Saturday, May 16, 2009

Tips for Cake Baking & White Chocolate and Sweet Potato Cake Recipe!!!

Tips for Cake Baking:

I’ve baked dozens of cakes, certainly hundreds of cupcakes, in my time- and while I’d like to be able to say that they were all mouthwatering successes, the truth is that I’ve had more than my fair share of failed cakes. The problem with cake baking, you see, is that it’s so very easy to screw up- all it takes is one forgotten ingredient, or one stir too many on your stand mixer, or forgetting to set the kitchen timer…

Today, I share with you my essential tips for cake baking. Hopefully, they bring you many deliciously successful cakes:

Take your measurements seriously. It’s all very well to dump in a little bit of this and that when cooking, but baking requires precision. After realizing that a one-cup measuring cup differed so much from another, I bit the bullet, bought a weighing scale, and use that to measure almost all my ingredients. I recommend the wonderfully affordable Escali Primo Digital Multifunctional Scale.
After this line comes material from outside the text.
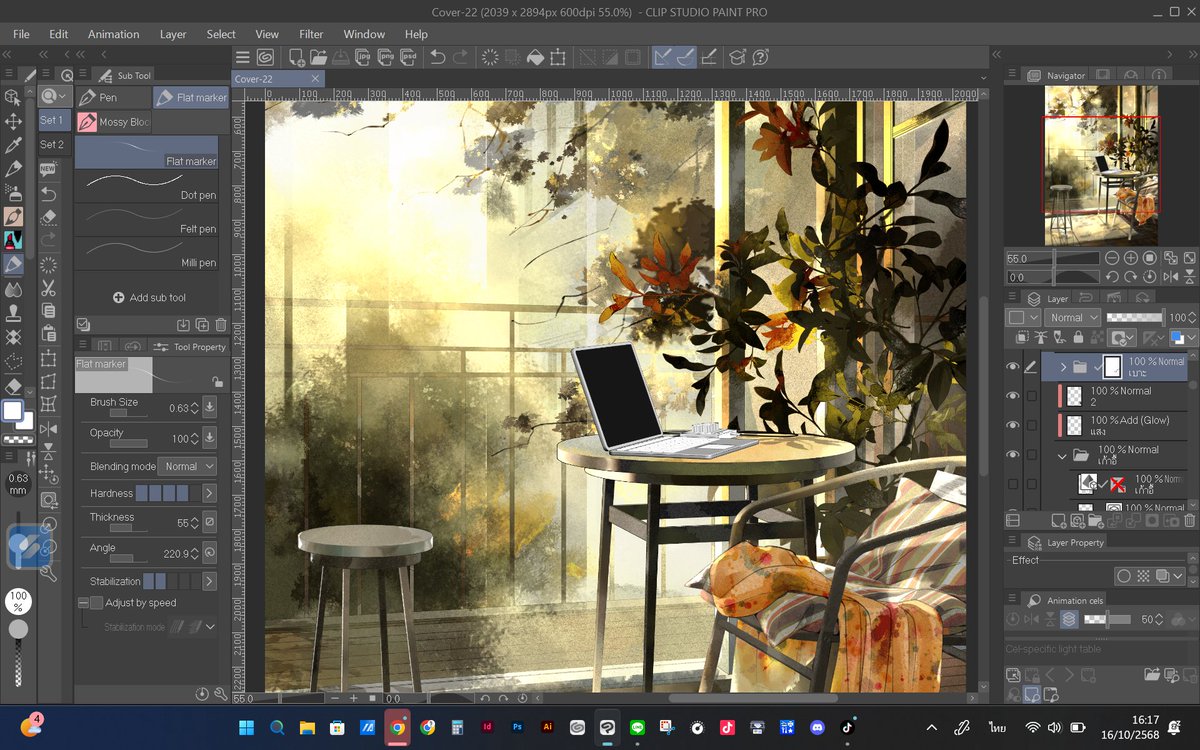Open the layer blending mode Normal dropdown
This screenshot has width=1200, height=750.
(1072, 317)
Use fresh ingredients. You wouldn’t use rancid butter or rotten eggs in your cooking or baking, and you want to make sure everything else is fresh as well. Check your flour for bugs, the expiration date of your baking powder and baking soda, and so on. Trust me, it matters.

Measure out everything first. It’s called mise en place - literally, “put in place” in French - and here’s its description from Wikipedia:

Recipes are reviewed, to check for necessary ingredients and equipment. Ingredients are measured out, washed, chopped and placed in individual bowls. Equipment such as spatulas and blenders are prepared for use, while ovens are preheated. Preparing the mise en place ahead of time allows the chef to cook without having to stop and assemble items, which is desirable in recipes with time constraints.

Don’t rely completely on the recipe. Why? Because cookbook and recipe writers and editors are only human- they make mistakes too. If something strikes you as very odd, like a missing ingredient or a method that doesn’t make sense, stop and think about it. Go online and search for user reviews on the recipe

Cream your butter and sugar well. By that, I mean at least three whole minutes. And I don’t recommend softening your butter, unless it’s pretty rock-hard. If it’s a couple of degrees below room temperature, it will cream beautifully right in your stand mixer.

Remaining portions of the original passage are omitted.